HARARE, 7 FEBRUARY 2014 &			CASE NO  LC/H/963/2013

28 MARCH 2014

In the matter between:

CITY OF HARARE							APPLICANT

And

EBEN FRANCISCO							RESPONDENT

Before The Honourable R F Manyangadze  :    Judge

For the Applicant		C Kwaramba(Legal Practitioner)

For the Respondent		S Banda	(Legal Practitioner)

MANYANGADZE J:

This is an application for stay of execution of an arbitral award granted on 4 November 2013. The award ordered reinstatement of the respondent to his employment with the applicant, and reinstitution of disciplinary proceedings.

The brief facts of this matter are common cause. The respondent was employed by the applicant as a Senior Valuer.

In January 2012 the respondent was charged with misconduct, and was dismissed from employment following disciplinary proceedings held in terms of the Collective Bargaining Agreement for the Harare Municipal Undertaking, S I 171 of 2010.

After conciliation failed, the matter was referred to compulsory arbitration. At the time the respondent was charged with misconduct, he was acting in the position of City Valuer and Manager, a Grade 4 position. His substantive position i.e. Seniorvaluer, was in Grade 7.

The arbitrator found that the respondent should have been charged under the Labour (National Employment Code of Conduct) Regulations, S I 15 of 2006, and not the Municipal Code of Conduct, S I 171 of 2010.
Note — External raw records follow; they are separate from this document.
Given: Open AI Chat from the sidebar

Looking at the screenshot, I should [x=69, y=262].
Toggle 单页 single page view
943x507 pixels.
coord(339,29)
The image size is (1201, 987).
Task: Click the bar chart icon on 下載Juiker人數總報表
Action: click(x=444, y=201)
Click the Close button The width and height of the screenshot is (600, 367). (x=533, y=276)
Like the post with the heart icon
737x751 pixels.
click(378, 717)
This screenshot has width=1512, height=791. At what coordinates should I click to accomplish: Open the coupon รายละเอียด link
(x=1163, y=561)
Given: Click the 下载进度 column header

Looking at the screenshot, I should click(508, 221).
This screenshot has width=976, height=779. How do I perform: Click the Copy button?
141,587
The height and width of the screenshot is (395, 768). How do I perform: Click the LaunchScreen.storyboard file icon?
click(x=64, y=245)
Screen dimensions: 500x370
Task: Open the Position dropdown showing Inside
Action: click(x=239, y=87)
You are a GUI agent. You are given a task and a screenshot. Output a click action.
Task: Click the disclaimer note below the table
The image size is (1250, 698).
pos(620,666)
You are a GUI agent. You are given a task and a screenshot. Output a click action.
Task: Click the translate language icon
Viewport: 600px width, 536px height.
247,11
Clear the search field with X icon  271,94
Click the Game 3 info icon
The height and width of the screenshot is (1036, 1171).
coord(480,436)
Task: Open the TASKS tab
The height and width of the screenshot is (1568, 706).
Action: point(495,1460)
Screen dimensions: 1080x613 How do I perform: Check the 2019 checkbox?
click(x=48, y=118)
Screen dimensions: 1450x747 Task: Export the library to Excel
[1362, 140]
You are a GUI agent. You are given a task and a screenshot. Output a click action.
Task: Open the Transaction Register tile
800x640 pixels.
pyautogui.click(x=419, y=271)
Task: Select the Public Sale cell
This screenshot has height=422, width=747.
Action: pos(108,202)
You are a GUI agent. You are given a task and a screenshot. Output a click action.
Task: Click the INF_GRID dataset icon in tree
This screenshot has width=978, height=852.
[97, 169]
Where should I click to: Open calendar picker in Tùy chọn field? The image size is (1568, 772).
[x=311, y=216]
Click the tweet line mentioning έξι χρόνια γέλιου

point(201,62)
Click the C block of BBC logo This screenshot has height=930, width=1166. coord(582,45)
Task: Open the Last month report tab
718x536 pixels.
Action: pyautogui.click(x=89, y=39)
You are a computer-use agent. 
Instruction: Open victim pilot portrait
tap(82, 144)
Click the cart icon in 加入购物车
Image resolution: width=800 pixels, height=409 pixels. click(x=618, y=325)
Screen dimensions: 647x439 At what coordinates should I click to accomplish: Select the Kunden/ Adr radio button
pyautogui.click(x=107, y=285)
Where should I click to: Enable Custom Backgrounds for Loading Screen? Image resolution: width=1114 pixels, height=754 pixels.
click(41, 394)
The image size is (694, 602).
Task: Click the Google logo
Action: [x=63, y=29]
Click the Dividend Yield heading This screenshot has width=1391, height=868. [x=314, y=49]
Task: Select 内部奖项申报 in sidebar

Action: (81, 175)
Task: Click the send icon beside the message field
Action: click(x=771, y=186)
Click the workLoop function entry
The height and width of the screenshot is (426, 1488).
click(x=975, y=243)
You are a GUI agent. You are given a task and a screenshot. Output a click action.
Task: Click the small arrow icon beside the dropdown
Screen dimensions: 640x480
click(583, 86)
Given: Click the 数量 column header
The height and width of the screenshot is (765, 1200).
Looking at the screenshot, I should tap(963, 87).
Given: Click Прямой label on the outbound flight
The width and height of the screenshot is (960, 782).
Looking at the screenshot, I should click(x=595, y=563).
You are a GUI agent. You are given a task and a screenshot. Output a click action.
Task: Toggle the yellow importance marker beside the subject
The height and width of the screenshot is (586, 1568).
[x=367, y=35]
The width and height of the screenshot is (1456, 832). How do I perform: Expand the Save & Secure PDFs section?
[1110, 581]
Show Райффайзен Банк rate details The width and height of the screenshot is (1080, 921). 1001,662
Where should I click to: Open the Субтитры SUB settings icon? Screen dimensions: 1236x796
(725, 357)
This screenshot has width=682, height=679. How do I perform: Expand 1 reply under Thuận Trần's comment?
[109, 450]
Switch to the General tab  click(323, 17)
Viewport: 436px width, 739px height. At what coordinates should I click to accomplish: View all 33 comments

The arbitrator then ordered the respondent’s reinstatement, and the holding of fresh disciplinary proceedings under S I 15 of 2006. This award is the subject of an appeal in this court, which appeal is pending. It is also the subject of this application for interim relief, pending determination of the appeal.

At the hearing of the matter i.e. the application for interim relief, the respondent raised a point in limine. It was that the application was not properly before the court, as it was not based on a Founding Affidavit.

The respondent averred that the absence of a Founding Affidavit was a fatal irregularity, and the application must fail on that basis. The respondent referred to the High Court case ofMbanje vCharter Properties HH-131-11, in which it was held that an application stands or falls on the Founding Affidavit.

The applicant simply referred the court to the Labour Act and its regulations. It averred that there is no requirement for a Founding Affidavit in the Labour Act and Regulations.

I dismissed the point in limine at the hearing, and indicated that my reasons will appear in the main judgment.

I accept the applicant’s argument that the Labour Court is a creature of statute. It is bound by the statutes that govern its operations. On the issue raised, the applicable provision is Rule 14 of the Labour Court Rules. It lays down the requirements for applications brought before the court.

Rule 14 provides, inter alia, for the completion of Form LC1, in which is filled in details of the application. The form has a section wherein the applicant is required to write details or grounds which form the basis of the appeal. There is no mention of an affidavit. This is precisely what the applicant in casu has done. So strictly speaking, the applicant has complied with the requirements of the rules.

It must however be noted that in practice, applications in matters were legal practitioners are involved are usually accompanied by affidavits. The applications that frequently come before this court do have founding affidavits, and supporting affidavits where necessary. In my view, averments made on oath strengthen the applicant’s case. It is expected that applications filed by legal practitioners in particular, have affidavits that are used in support thereof.

As already indicated, the Labour Court rules do not make affidavits a requirement, be they founding or supporting affidavits. It is for this reason that I am unable to uphold the respondent’s contention that the application is fatally detective for failure to attach a founding affidavit.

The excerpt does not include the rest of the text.